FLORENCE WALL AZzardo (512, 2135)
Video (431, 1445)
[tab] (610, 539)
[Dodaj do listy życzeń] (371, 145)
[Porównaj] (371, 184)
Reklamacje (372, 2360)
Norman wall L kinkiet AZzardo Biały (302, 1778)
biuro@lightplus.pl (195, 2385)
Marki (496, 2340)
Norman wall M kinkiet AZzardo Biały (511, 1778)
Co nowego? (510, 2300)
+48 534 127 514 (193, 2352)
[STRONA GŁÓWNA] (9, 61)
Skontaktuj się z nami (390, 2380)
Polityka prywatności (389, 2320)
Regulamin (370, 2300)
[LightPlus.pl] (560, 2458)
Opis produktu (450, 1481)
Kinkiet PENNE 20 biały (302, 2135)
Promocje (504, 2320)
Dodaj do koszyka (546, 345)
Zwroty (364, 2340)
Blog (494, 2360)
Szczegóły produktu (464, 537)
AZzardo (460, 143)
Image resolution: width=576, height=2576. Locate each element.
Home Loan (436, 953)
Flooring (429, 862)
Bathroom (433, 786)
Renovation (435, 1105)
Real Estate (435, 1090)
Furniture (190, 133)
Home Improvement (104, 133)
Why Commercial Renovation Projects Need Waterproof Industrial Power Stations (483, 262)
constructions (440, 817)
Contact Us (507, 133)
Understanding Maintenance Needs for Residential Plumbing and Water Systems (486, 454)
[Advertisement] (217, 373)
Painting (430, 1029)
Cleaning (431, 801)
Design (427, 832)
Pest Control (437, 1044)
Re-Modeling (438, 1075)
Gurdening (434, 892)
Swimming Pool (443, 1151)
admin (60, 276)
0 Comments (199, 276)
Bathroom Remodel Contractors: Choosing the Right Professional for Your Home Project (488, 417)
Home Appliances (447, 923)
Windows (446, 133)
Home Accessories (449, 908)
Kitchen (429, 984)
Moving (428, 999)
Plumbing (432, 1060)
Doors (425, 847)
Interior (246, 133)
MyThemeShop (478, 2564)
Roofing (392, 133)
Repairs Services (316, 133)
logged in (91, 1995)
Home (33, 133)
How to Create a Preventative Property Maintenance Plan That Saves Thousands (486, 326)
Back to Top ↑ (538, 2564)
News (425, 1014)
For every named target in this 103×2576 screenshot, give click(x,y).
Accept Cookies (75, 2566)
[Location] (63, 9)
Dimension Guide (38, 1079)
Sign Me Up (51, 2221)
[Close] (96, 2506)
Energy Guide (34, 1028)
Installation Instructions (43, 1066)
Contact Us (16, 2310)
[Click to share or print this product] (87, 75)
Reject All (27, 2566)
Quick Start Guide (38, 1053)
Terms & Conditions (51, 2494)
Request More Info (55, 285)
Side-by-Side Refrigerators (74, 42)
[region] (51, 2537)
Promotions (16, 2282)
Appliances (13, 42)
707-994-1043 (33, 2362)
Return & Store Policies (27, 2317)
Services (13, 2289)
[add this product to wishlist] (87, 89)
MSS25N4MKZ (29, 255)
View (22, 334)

▸ Directions
Please make an exact copy of the lines from the one holding "[region] (51, 2537)" through the final line of the records above, nothing more.

▸ Answer space
[region] (51, 2537)
Promotions (16, 2282)
Appliances (13, 42)
707-994-1043 (33, 2362)
Return & Store Policies (27, 2317)
Services (13, 2289)
[add this product to wishlist] (87, 89)
MSS25N4MKZ (29, 255)
View (22, 334)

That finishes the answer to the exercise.